>> start Rows
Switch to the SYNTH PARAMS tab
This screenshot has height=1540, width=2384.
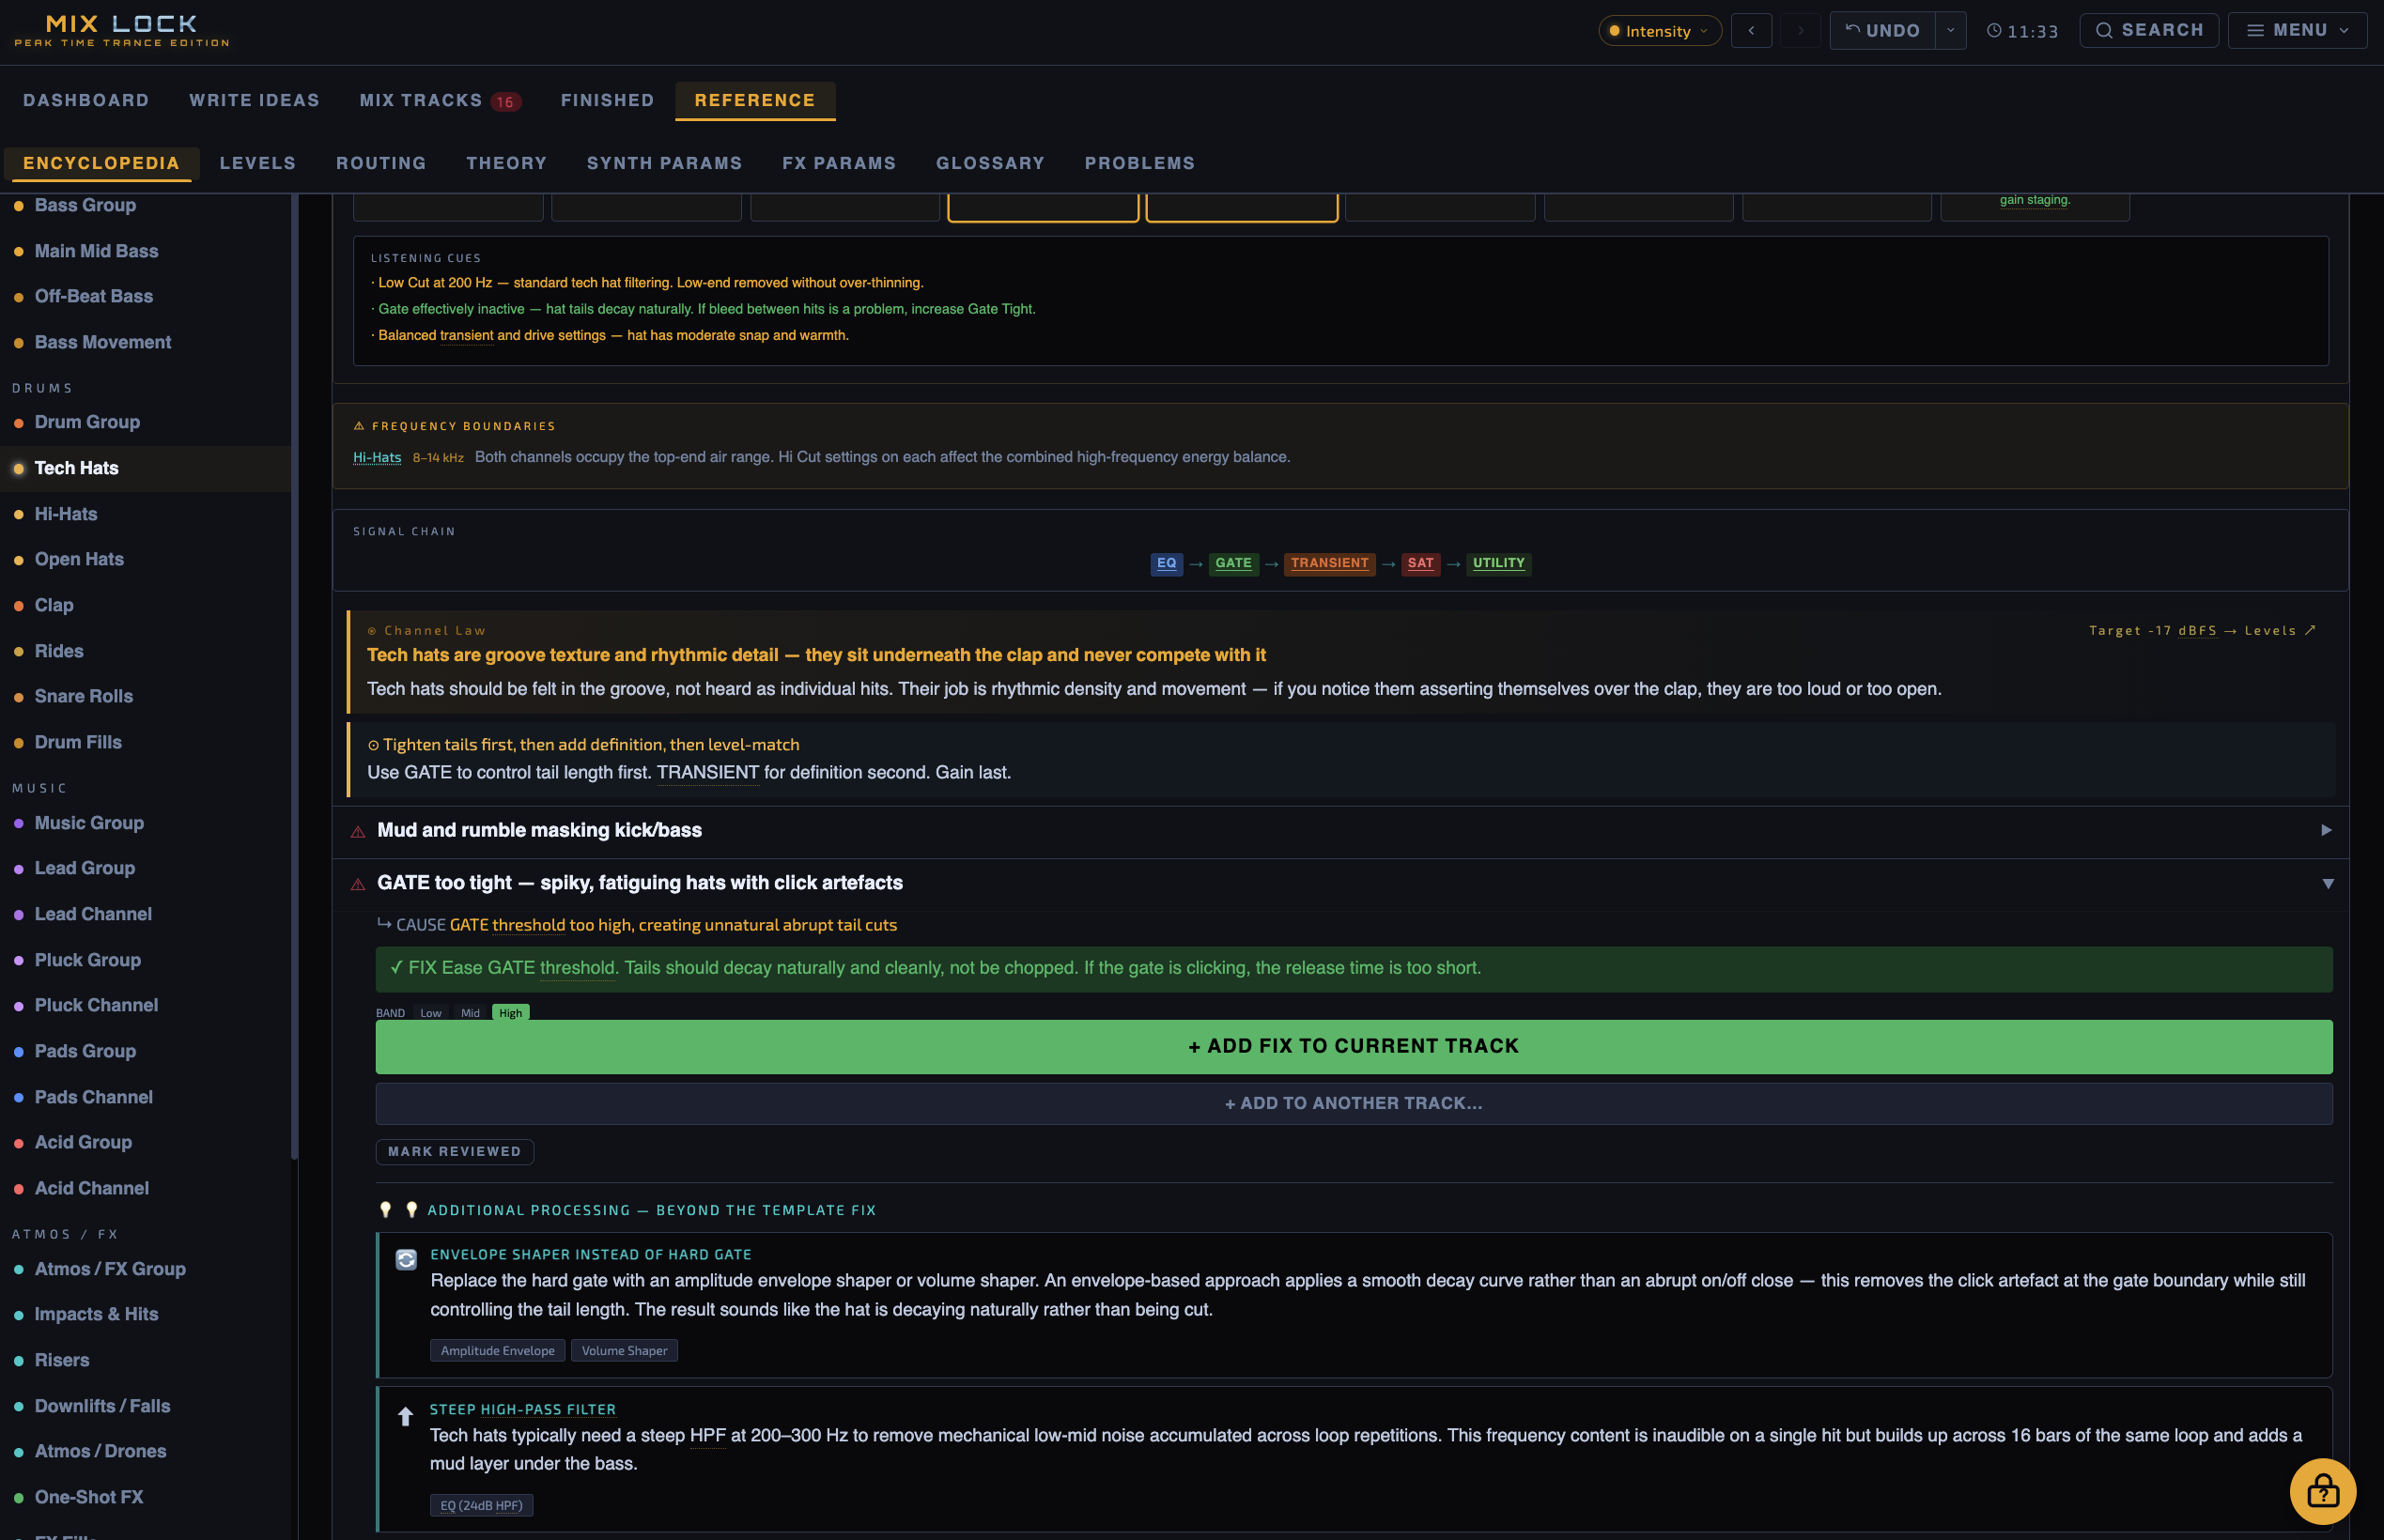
>> end Rows
>> start Rows
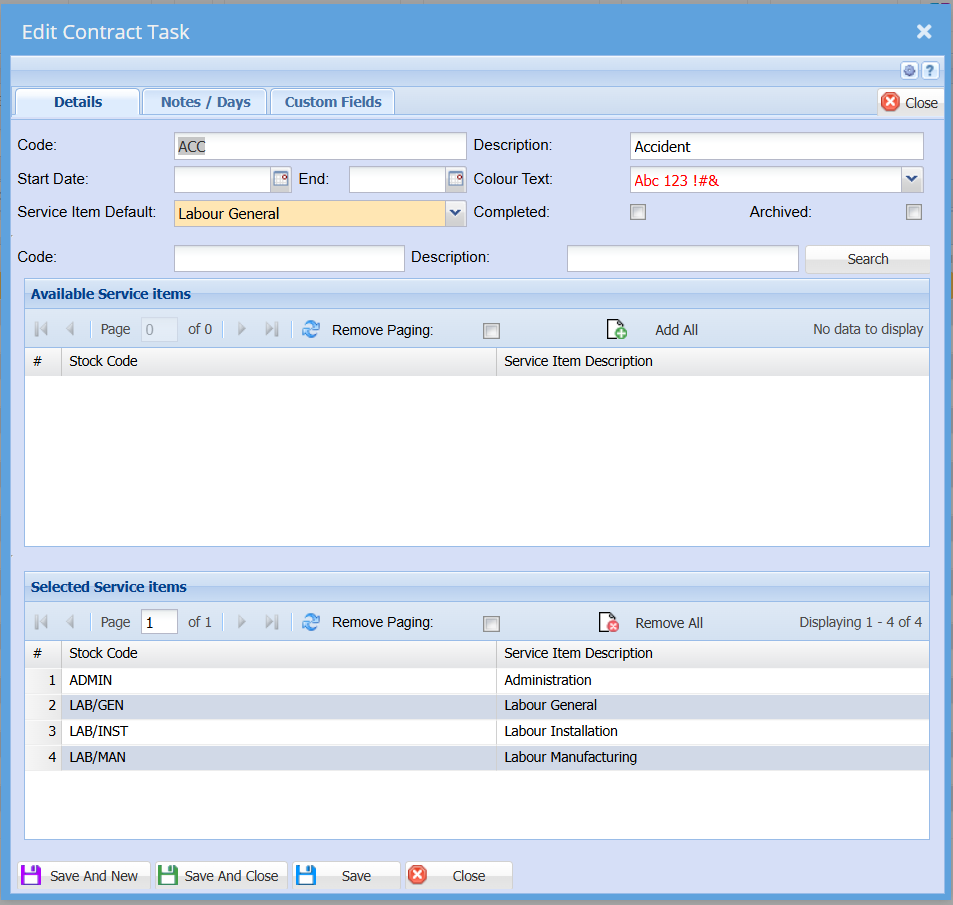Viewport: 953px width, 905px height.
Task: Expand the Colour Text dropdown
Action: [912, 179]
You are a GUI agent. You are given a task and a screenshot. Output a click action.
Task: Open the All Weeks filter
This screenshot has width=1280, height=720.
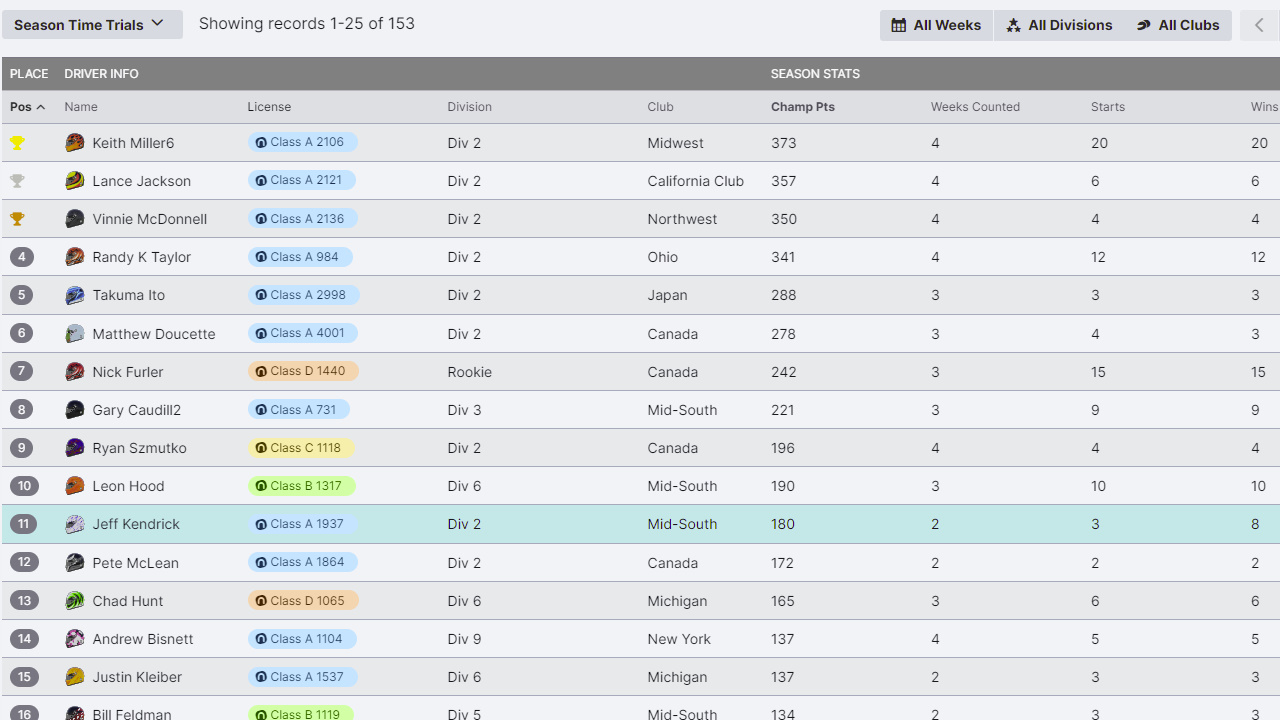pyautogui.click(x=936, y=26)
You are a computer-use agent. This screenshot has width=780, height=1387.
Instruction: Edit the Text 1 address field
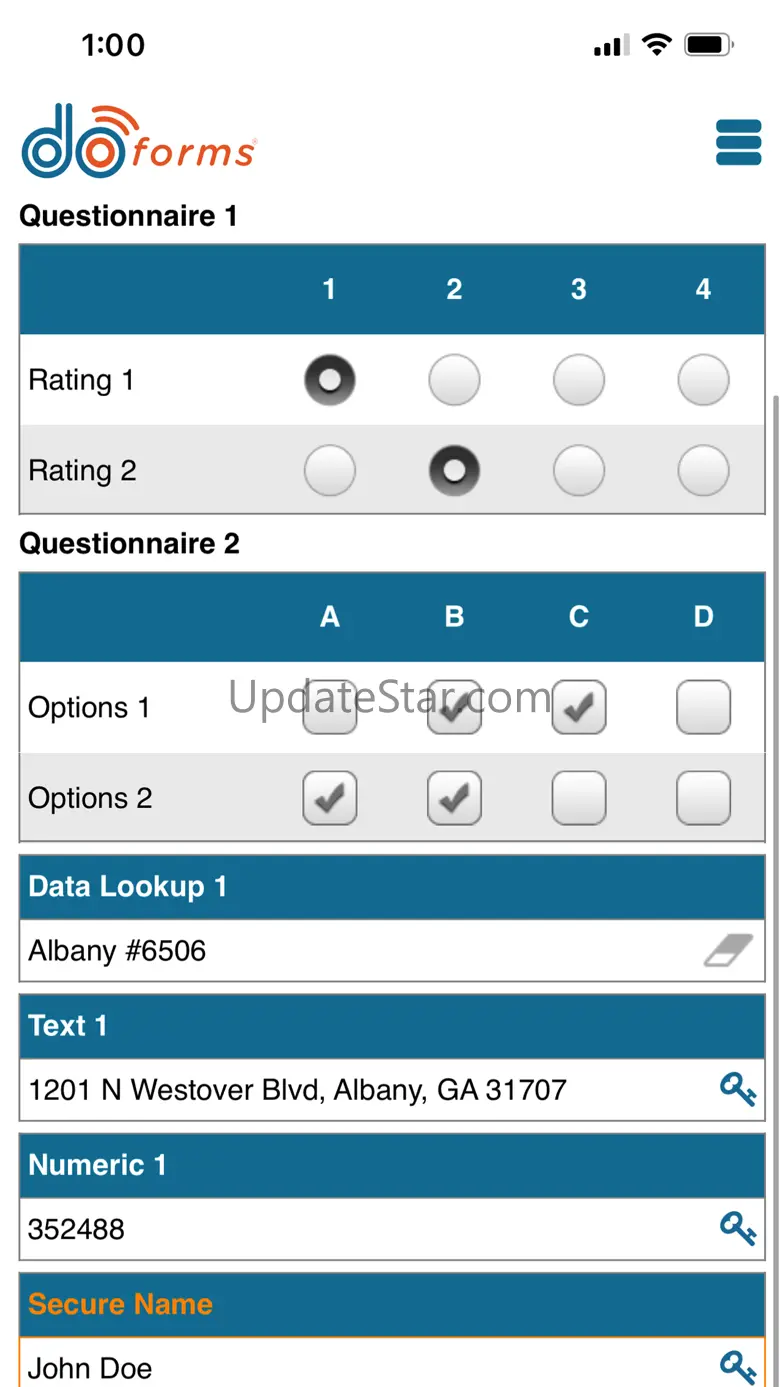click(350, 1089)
>> end Rows
>> start Rows
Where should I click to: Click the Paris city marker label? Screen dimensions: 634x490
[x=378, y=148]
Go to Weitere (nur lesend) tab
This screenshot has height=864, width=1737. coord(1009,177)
>> end Rows
Exercise | Copy the rows word for word, starting at the line that contains "You are a computer-use" and ending after the line that contains "click(350, 1089)", and leave the pictures out of your answer.

Final result |
You are a computer-use agent. This screenshot has width=780, height=1387.
Instruction: Edit the Text 1 address field
click(350, 1089)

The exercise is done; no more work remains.